--- Supplied records ---
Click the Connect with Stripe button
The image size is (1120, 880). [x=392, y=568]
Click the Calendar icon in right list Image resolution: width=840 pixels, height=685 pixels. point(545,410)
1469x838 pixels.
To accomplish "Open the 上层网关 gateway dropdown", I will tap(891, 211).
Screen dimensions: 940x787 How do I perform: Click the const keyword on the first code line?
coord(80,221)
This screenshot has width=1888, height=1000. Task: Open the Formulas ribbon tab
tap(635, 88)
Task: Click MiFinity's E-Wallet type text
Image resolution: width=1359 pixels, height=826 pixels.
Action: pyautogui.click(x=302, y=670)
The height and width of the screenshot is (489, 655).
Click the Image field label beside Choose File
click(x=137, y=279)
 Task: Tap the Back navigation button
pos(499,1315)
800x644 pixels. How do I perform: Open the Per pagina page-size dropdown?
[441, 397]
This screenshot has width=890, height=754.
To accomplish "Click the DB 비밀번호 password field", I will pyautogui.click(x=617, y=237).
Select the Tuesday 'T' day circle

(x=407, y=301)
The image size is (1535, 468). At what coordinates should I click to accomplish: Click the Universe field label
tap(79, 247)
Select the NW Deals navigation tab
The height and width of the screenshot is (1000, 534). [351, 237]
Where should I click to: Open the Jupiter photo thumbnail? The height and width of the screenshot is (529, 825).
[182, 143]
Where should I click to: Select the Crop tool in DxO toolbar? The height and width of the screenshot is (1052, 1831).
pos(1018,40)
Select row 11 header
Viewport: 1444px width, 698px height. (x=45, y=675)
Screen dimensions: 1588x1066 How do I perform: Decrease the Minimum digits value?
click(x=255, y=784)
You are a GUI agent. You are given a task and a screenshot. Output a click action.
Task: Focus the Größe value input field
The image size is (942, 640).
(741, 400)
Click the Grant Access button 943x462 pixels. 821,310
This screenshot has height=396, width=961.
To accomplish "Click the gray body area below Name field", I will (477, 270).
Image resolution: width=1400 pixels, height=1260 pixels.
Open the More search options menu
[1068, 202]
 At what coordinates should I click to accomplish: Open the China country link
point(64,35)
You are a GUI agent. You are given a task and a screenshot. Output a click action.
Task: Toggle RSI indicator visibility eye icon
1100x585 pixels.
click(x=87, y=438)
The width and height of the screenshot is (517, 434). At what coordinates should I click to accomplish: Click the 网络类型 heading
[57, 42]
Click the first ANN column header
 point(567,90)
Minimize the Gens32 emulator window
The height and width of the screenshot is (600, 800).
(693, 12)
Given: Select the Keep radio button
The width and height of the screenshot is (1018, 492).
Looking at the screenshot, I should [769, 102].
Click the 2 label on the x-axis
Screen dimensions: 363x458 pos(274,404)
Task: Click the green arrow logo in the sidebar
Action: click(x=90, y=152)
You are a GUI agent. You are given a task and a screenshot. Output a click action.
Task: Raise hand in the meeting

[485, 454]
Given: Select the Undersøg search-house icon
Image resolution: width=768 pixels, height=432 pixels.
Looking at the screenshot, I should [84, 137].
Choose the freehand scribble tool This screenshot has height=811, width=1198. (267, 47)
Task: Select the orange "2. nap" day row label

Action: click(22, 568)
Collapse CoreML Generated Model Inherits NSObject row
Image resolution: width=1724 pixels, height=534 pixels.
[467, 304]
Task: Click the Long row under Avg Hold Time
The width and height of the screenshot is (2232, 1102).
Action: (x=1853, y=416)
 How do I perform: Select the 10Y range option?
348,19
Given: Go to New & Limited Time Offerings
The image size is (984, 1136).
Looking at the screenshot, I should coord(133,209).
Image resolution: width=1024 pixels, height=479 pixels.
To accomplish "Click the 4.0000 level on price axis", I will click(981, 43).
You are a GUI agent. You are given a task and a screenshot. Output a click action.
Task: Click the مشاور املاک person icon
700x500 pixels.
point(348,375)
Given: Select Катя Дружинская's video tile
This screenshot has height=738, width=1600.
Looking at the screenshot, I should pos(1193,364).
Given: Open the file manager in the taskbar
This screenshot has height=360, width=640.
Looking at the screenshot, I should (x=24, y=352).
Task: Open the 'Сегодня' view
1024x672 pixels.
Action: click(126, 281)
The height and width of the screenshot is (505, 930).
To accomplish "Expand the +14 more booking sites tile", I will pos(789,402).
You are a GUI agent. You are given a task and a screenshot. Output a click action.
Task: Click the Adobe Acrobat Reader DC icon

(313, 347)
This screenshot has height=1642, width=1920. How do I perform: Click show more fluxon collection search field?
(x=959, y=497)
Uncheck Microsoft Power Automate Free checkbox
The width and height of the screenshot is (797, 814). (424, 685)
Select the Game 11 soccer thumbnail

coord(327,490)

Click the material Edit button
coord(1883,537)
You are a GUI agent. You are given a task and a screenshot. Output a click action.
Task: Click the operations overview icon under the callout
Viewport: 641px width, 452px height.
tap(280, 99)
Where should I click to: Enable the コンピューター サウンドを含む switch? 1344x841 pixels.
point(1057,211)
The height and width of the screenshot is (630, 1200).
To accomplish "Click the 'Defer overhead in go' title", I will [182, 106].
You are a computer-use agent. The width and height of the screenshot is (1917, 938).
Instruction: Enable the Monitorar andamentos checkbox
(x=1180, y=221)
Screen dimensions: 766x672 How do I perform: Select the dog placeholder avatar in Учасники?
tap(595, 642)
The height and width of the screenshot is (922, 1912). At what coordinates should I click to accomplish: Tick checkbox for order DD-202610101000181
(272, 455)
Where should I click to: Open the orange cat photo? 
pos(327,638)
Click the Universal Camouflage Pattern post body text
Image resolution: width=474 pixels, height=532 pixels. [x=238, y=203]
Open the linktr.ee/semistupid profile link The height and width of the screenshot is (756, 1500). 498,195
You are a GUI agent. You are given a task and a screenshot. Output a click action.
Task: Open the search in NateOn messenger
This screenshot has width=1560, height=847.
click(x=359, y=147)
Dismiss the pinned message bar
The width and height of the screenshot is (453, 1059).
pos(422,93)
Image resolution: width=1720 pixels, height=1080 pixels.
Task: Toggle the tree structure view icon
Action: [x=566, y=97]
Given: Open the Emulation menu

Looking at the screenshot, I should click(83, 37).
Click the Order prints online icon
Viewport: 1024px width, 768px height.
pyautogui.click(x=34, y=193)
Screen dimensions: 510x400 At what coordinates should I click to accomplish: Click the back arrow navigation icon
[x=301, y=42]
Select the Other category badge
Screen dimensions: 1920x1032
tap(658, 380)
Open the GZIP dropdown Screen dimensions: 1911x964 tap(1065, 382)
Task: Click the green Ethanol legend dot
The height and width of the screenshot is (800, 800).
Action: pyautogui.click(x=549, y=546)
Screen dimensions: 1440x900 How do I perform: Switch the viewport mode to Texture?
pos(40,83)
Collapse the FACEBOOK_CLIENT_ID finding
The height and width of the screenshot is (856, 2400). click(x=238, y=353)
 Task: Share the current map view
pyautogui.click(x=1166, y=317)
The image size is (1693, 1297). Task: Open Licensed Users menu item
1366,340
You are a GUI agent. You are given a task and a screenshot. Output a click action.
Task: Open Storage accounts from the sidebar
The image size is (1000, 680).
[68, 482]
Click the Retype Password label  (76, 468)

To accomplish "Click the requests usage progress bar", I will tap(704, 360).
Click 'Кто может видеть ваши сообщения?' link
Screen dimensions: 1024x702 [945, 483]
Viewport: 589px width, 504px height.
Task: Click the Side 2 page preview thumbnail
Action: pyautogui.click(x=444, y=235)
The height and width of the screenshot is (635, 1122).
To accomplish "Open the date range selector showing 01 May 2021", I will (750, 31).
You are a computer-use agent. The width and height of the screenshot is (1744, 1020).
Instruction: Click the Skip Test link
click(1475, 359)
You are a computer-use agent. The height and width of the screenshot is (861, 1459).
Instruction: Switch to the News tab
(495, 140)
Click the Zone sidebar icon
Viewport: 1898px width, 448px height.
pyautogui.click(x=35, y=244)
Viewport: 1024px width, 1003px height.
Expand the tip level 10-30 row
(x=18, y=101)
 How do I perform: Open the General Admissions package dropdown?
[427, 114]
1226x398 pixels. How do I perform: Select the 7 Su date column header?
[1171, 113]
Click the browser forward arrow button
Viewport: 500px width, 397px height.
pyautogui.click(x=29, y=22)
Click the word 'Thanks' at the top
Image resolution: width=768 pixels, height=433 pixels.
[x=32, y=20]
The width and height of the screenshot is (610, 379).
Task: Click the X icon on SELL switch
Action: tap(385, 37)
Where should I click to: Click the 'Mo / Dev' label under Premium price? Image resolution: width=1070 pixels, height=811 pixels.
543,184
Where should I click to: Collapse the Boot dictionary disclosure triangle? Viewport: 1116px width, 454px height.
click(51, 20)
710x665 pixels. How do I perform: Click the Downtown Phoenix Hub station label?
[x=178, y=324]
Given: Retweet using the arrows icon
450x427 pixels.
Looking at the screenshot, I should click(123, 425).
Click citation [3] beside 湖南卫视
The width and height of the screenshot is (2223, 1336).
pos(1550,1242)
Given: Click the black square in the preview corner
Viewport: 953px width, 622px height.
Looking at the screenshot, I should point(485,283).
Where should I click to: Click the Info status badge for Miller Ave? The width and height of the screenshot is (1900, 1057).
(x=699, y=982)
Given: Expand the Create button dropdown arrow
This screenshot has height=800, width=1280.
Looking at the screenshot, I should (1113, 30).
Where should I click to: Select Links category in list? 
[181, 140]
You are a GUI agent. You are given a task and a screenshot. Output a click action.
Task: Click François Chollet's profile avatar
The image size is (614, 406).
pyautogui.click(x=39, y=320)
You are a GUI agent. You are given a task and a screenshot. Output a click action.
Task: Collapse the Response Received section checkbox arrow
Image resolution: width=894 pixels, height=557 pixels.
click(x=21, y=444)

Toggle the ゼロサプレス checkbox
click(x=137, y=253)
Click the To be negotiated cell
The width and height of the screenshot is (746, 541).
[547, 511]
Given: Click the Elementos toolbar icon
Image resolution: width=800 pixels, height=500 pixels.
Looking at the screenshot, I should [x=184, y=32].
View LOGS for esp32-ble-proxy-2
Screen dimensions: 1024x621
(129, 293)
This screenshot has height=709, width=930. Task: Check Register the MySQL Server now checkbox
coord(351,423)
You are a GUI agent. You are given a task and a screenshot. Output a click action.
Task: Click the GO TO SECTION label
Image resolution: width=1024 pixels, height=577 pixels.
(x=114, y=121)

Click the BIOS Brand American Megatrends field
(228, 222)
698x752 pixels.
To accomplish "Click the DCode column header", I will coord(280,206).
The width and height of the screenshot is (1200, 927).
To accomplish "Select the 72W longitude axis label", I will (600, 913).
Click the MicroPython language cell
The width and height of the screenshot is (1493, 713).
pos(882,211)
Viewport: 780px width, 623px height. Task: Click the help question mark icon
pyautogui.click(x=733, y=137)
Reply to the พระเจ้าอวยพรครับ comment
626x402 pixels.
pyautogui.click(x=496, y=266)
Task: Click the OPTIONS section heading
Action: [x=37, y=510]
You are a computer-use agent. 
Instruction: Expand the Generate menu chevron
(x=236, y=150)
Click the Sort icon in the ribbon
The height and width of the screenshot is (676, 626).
---
Look back at the data above. Transcribe exactly the lines starting at the line that contains "Click the 2 label on the x-axis" and ending at the line that contains "Choose the freehand".

● **Task response**
Click the 2 label on the x-axis
Screen dimensions: 363x458 pos(274,404)
Task: Click the green arrow logo in the sidebar
Action: click(x=90, y=152)
You are a GUI agent. You are given a task and a screenshot. Output a click action.
Task: Raise hand in the meeting

[485, 454]
Given: Select the Undersøg search-house icon
Image resolution: width=768 pixels, height=432 pixels.
Looking at the screenshot, I should [84, 137].
Choose the freehand scribble tool This screenshot has height=811, width=1198. (267, 47)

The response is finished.